Research Paper Volume 13, Issue 10 pp 13968—14000
Untargeted metabolomics for uncovering plasma biological markers of wet age-related macular degeneration
- 1 The Key Laboratory for Human Disease Gene Study of Sichuan Province and the Center of Laboratory Medicine, Sichuan Provincial People’s Hospital, University of Electronic Science and Technology of China, Chengdu, Sichuan, China
- 2 Research Unit for Blindness Prevention of Chinese Academy of Medical Sciences (2019RU026), Sichuan Academy of Medical Sciences, Chengdu, Sichuan, China
- 3 Health Management Center and Physical Examination Center of Sichuan Provincial People's Hospital, School of Medicine, University of Electronic Science and Technology of China, Chengdu, Sichuan, China
- 4 Department of Ophthalmology, Sichuan Provincial People’s Hospital, School of Medicine, University of Electronic Science and Technology of China, Chengdu, Sichuan, China
- 5 Shanghai General Hospital, Shanghai, China
Received: July 23, 2020 Accepted: March 27, 2021 Published: May 4, 2021https://doi.org/10.18632/aging.203006
How to Cite
Copyright: © 2021 Deng et al. This is an open access article distributed under the terms of the Creative Commons Attribution License (CC BY 3.0), which permits unrestricted use, distribution, and reproduction in any medium, provided the original author and source are credited.

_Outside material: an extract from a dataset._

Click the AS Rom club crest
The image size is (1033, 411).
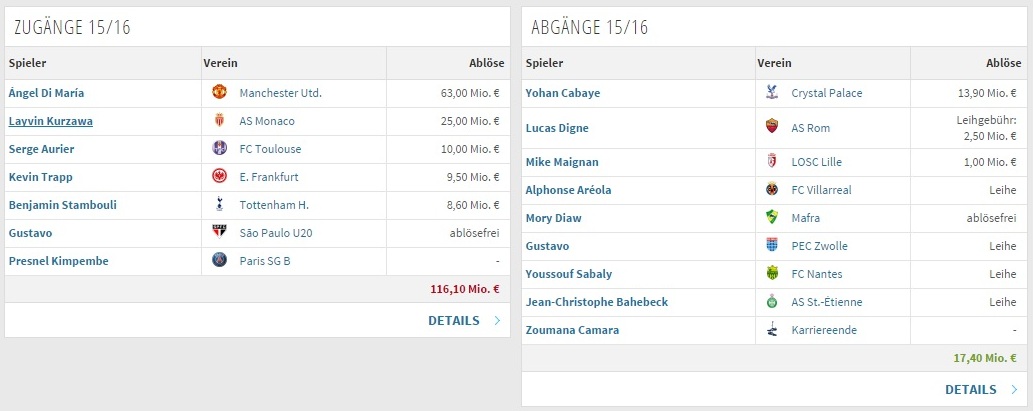tap(772, 127)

Wet age-related macular degeneration (wAMD) causes central vision loss and represents a major health problem in elderly people. Here we have used untargeted metabolomics using UHPLC-MS to profile plasma from 127 patients with wAMD (67 choroidal neovascularization (CNV) and 60 polypoidal choroidal vasculopathy (PCV)) and 50 controls. A total of 545 biochemicals were detected. Among them, 17 metabolites presented difference between patients with wAMD and controls. Most of them were oxidized lipids (N=6, 35.29%). Comparing to controls, 28 and 18 differential metabolites were identified in patients with CNV and PCV, respectively. Two metabolites, hyodeoxycholic acid and L-tryptophanamide, were differently distributed between PCV and CNV. We first investigated the genetic association with metabolites in wet AMD (CFH rs800292 and HTRA1 rs10490924). We identified six differential metabolites between the GG and AA genotypes of CFH rs800292, five differential metabolites between the GG and AA genotypes of HTRA1 rs10490924, and four differential metabolites between the GG and GA genotypes of rs10490924. We selected four metabolites (cyclamic acid, hyodeoxycholic acid, L-tryptophanamide and O-phosphorylethanolamine) for in vitro experiments. Among them, cyclamic acid reduced the activity, inhibited the proliferation, increased the apoptosis and necrosis in human retinal pigment epithelial cells (HRPECs). L-tryptophanamide affected the proliferation, apoptosis and necrosis in HRPECs, and promoted the tube formation and migration in primary human retinal endothelial cells (HRECs). Hyodeoxycholic acid and O-phosphorylethanolamine inhibited the tube formation and migration in HRECs. The results suggested that differential metabolites have certain effects on wAMD pathogenesis-related HRPECs and HRECs.